Enseigne et bâtiments du campus de Shippagan de l'Université de Moncton le 8 juin 2019.

Le campus de l’Université de Moncton à Shippagan, au printemps 2019 Photo : Radio-Canada/Wildinette Paul

Jean-Bernard Robichaud, qui fut recteur de 1990 à 2000, mentionnait lors d’une entrevue à Radio-Canada en février que l’idée d’un possible renommage avait été portée à l’attention du conseil des gouverneurs de l’Université au cours de son premier mandat, mais s’était heurtée à une fin de non-recevoir.

M. Robichaud est, avec M. Nadeau, cosignataire de la lettre envoyée aux dirigeants de l’université.

Le nom de l’oppresseur

Dans leur lettre, MM. Nadeau et Robichaud demandent : Pourquoi les autorités de notre Université refusent-elles à répétition le changement de nom? […] Serait-ce que nous doutons de notre légitimité comme université du peuple acadien? Avons-nous honte d’affirmer à la face du monde qui nous sommes? Agissons-nous comme des colonisés?

Historiquement, nos institutions adoptaient le nom d’un saint patron, pour signifier de qui on revendiquait la protection. Avons-nous troqué le nom d’un saint patron pour celui de notre oppresseur? ajoutent-ils en faisant référence à Robert Monckton.

La lettre est adressée à Denis Prud’homme, le recteur et vice-chancelier de l’Université de Moncton, qui préside aussi le sénat académique; à la chancelière Louise Imbeault; et à Denis Mallet, président du conseil de l’Université.

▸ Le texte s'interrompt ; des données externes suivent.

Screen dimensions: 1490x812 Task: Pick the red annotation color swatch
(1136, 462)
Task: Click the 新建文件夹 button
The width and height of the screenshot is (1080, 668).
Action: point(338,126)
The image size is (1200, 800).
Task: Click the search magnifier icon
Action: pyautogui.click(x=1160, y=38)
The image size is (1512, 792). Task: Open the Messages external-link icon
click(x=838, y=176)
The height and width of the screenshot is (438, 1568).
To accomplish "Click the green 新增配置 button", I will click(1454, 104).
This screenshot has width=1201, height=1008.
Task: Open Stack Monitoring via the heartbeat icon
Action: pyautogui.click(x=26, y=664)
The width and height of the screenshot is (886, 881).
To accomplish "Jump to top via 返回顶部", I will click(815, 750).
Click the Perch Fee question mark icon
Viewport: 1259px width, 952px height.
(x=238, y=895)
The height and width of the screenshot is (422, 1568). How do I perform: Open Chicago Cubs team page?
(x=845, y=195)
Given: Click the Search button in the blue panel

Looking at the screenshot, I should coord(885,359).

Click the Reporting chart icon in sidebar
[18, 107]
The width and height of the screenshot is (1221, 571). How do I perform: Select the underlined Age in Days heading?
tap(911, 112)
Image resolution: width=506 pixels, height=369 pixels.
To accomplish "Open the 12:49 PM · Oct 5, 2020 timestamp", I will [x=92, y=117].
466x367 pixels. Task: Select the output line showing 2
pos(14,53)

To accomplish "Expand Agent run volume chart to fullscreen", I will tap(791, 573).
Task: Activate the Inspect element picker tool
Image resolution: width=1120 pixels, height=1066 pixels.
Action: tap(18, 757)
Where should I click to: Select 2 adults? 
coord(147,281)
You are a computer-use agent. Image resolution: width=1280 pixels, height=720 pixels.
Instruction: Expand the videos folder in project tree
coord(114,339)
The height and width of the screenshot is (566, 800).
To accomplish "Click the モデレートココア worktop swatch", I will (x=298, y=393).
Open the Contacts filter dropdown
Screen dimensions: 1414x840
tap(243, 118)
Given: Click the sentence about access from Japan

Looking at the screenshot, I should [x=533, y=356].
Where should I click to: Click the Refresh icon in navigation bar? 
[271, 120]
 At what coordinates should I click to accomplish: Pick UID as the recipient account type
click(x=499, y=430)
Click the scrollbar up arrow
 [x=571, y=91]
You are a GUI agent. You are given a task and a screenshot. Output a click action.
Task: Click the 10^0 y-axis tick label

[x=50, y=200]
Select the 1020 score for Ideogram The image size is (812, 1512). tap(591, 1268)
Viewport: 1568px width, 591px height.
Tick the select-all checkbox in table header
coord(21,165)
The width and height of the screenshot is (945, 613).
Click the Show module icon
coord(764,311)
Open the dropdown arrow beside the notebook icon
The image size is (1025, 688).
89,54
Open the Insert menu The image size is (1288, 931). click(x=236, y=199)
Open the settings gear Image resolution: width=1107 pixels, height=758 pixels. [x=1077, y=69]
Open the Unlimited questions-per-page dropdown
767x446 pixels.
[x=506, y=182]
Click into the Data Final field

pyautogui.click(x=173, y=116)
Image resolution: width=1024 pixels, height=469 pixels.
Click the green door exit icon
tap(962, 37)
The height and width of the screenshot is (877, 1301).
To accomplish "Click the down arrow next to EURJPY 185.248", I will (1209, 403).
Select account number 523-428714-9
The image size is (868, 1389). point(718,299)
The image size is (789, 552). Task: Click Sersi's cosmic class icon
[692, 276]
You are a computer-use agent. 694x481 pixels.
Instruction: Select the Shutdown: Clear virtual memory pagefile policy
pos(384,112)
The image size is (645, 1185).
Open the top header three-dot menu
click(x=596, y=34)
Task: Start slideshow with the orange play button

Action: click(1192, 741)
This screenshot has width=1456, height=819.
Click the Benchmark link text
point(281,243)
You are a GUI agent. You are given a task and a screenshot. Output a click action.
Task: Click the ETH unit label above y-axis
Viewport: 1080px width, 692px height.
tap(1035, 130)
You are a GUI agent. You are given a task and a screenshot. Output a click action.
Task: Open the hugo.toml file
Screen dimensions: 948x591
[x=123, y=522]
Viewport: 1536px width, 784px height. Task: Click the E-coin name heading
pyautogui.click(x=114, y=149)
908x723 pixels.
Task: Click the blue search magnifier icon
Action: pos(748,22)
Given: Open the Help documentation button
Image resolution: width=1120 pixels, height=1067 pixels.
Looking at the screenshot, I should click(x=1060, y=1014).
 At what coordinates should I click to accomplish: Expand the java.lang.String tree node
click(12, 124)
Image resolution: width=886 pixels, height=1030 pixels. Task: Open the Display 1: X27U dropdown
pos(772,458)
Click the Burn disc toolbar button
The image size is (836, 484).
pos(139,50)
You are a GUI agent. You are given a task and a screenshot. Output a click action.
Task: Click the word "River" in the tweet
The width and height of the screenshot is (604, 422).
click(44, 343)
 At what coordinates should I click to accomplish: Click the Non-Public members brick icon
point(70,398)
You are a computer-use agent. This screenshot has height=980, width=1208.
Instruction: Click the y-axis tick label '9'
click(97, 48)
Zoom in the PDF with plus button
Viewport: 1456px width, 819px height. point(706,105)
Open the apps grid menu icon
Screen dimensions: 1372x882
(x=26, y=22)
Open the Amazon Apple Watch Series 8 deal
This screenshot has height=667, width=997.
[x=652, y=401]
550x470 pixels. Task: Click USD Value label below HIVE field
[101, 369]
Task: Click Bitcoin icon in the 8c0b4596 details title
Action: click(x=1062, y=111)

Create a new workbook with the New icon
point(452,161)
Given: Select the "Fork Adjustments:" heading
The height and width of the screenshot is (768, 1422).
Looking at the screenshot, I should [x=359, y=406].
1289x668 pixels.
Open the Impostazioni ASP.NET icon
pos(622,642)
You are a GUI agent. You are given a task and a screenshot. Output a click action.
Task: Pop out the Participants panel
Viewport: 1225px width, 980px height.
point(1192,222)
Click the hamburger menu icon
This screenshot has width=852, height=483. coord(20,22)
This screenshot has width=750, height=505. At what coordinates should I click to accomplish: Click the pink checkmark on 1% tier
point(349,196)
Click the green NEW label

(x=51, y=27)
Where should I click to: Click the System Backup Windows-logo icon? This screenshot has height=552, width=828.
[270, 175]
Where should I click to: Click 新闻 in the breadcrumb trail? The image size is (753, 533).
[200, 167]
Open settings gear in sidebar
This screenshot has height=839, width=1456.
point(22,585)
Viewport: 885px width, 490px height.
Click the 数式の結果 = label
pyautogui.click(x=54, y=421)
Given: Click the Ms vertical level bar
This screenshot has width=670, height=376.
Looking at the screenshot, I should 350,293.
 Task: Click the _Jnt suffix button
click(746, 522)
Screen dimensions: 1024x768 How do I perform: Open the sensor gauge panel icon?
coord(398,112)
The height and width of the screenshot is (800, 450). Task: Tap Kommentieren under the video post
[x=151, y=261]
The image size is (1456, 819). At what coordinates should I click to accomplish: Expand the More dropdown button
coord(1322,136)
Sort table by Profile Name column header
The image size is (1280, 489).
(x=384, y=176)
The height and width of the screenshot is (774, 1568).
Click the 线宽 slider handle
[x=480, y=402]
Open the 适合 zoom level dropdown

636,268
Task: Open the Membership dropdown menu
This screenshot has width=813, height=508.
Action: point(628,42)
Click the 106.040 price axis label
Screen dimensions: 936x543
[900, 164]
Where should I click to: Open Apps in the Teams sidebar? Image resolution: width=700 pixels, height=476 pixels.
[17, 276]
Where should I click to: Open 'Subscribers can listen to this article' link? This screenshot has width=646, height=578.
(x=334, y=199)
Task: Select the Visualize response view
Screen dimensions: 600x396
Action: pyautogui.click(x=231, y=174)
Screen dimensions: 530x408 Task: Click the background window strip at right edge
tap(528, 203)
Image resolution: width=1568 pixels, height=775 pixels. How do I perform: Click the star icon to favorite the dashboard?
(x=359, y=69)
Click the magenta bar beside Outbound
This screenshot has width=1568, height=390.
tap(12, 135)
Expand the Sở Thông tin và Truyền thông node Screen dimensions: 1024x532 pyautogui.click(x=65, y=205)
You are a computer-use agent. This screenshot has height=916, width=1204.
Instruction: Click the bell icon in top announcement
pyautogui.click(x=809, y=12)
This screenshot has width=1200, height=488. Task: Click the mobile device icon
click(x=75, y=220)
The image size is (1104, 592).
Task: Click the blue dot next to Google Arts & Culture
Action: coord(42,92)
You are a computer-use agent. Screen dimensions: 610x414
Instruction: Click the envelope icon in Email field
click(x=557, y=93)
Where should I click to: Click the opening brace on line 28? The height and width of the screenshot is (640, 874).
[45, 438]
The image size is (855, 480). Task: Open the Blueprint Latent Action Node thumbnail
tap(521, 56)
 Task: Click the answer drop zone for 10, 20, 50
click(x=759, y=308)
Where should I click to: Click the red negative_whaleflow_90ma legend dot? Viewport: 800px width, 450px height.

Mme Imbeault a été auparavant présidente de la Société nationale de l’Acadie (SNA), de 2017 à 2021.

Nous, on est là pour écouter

La semaine dernière, devant le comité spécial sur les universités publiques, à Fredericton, Denis Prud’homme se disait prêt à écouter les arguments au sujet d’un renommage si une masse critique se manifestait.

On voit qu’il n’y a pas nécessairement un consensus, a-t-il ajouté vendredi dernier lors d’une entrevue à Radio-Canada, tant au niveau de la communauté universitaire que de la communauté civile.

Il disait néanmoins que la question serait examinée par les hautes instances universitaires si on leur démontrait qu’une telle volonté existait au sein du public. Nous, on est là pour écouter, a dit M. Prud’homme.

Jean-Marie Nadeau ne suggère pas officiellement de nouveau nom pour l’Université de Moncton. Le mois dernier, il disait préférer Université de l’Acadie, plutôt que le nom d’une personnalité.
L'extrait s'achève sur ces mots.